Rumford concluded from this result that the drop of water reflected the heat and prevented it from penetrating into its interior (Rumford, 1806). More recently, Claude-Servais-Mathias Pouillet (1790-1868) conducted many experiments trying to identify the electricity that developed during a chemical reaction [as postulated by Antoine César Becquerel (1788-1878) (Becquerel, 1825)], and reported that he had been able to fill with water one half of a platinum spoon heated red, white, and keep it without movement or contraction, for 15 minutes. He also found that water darkened with ink or with fine carbon powder, evaporated very rapidly. According to Pouillet, these results indicated that in the first case the heat radiated by the spoon at red, white passed through the pure water without being absorbed, but was absorbed in the second case (Pouillet, 1827). V. (Lechevalier, 1830), an army officer, also found the same result as Pouillet; a drop of water held in a platinum spoon heated red, white could be kept for a long time without evaporation, but heated red brown, it began boiling immediately and transformed promptly into steam. In addition, putting water in an incandescent flask, followed by closing it with a stopper of the same metal, and then opening again, did not change the vapor pressure, indicating that the temperature had not changed. Alexander Edouard Baudrimont (1806-1880) had verified Lechevalier’s experiment and justified the result stating that the amounts of vapor formed were able to lift the liquid if they were formed fast enough to avoid its adherence to the flask. This liquid was heated by radiation and constantly produced the vapor that avoided its heating by direct contact, and its boiling (Baudrimont, 1830). August Laurent (1807-1853) also carried experiments on the subject and claimed that the water did not touch continuously the wall of the crucible but did it in an oscillatory manner, in the same manner that a ball dropped over a horizontal surface did. The water drop was subject to a variable vibratory motion produced by the vapor generated at the bottom surface each time the drop touched the crucible, and thus successively (Laurent, 1836).

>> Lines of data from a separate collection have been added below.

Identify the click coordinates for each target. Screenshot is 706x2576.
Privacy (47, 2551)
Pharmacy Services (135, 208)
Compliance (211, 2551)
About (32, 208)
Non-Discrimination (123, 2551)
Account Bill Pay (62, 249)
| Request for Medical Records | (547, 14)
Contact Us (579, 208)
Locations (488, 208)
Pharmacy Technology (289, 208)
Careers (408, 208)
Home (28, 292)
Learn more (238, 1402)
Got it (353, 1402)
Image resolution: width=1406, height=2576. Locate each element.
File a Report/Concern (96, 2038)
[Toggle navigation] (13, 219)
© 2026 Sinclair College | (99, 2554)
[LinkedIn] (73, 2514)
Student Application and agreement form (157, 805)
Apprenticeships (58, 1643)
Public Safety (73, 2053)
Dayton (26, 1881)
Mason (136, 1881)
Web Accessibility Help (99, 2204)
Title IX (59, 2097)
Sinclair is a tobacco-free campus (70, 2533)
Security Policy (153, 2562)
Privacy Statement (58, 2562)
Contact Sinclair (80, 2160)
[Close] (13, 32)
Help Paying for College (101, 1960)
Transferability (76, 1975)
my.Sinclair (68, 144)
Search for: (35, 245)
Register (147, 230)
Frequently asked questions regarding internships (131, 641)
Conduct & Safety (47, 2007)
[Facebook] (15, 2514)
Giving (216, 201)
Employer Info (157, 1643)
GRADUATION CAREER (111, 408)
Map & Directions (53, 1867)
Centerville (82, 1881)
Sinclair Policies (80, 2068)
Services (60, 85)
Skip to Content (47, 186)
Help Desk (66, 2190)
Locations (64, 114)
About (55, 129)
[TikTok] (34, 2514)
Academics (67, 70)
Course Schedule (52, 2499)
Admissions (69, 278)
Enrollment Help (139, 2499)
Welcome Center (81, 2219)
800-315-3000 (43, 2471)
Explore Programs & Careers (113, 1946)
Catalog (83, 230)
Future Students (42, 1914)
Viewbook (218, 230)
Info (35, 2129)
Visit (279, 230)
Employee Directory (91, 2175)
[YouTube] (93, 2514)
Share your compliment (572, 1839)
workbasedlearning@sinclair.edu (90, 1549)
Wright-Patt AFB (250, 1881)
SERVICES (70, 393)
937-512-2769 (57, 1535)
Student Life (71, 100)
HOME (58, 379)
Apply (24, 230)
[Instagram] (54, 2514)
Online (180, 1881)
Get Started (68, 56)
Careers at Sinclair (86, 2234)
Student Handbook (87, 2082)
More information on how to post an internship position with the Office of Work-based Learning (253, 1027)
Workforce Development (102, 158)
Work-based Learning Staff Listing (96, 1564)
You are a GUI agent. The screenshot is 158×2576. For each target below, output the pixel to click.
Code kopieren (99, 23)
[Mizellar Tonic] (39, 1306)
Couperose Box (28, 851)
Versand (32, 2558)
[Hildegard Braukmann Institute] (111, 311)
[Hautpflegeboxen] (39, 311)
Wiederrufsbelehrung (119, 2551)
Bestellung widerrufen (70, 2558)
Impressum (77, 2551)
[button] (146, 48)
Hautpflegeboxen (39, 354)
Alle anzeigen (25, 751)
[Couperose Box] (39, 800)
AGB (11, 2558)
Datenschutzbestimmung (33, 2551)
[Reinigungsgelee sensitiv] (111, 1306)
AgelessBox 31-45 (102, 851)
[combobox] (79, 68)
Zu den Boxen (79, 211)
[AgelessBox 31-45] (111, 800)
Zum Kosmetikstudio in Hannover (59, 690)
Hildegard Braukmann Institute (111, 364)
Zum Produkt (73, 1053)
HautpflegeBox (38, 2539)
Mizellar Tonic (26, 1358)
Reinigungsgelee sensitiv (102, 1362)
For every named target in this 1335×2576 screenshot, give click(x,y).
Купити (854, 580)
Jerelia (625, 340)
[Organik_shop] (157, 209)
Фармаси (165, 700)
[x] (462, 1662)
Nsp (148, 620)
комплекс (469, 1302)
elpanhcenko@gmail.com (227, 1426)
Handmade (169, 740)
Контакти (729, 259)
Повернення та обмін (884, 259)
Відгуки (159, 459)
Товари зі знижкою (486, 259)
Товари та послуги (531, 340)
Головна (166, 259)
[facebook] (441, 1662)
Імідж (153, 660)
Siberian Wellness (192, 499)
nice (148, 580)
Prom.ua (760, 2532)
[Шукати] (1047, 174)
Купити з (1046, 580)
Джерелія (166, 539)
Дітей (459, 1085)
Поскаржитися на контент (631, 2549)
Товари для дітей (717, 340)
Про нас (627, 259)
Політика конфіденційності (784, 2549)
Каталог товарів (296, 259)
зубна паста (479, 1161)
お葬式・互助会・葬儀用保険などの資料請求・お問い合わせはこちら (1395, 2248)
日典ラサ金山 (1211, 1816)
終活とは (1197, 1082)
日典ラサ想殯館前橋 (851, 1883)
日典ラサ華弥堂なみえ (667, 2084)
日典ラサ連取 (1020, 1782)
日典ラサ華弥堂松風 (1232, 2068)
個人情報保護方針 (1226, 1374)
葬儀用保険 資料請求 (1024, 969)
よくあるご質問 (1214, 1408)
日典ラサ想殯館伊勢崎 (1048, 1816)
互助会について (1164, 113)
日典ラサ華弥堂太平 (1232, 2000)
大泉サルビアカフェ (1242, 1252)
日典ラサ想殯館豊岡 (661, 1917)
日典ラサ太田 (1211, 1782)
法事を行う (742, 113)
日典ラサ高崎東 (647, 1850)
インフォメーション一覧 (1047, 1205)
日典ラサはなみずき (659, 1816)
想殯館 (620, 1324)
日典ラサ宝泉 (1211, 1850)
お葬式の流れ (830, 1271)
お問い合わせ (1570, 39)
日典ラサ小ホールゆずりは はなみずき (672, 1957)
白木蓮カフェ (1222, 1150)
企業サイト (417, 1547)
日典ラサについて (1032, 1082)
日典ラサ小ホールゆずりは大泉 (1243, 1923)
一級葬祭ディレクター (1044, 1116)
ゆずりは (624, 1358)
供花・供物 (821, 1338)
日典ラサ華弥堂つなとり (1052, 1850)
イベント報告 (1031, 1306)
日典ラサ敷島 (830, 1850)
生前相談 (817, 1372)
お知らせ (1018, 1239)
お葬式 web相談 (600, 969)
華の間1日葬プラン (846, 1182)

Boutigny thought that all the explanations given so far were inadmissible; the purpose of this first publication was not to offer another one but to present his preliminary results and indicate his intention to conduct enough experiments to reach an explanation that harmonized the known facts and a supported a proper theory. Boutigny suggested naming the phenomenon calefaction (Boutigny, 1840).

It was generally accepted that water presented this phenomenon only at very high temperature and in a crucible made of lead. Lead melted at 260 ºC, indicating that water could be “calefacted” (heated) up to a temperature slightly below this temperature. Boutigny believed that calefaction played an important role in the explosion of boilers and was intent in studying this possibility in detail. He also investigated the existence of this phenomenon in a variety of liquids, among them, alcohol in different concentrations, ether, anhydrous sulfur dioxide, essence of turpentine and of lemon, basic or acid saline solutions, acids, etc. (Boutigny, 1840).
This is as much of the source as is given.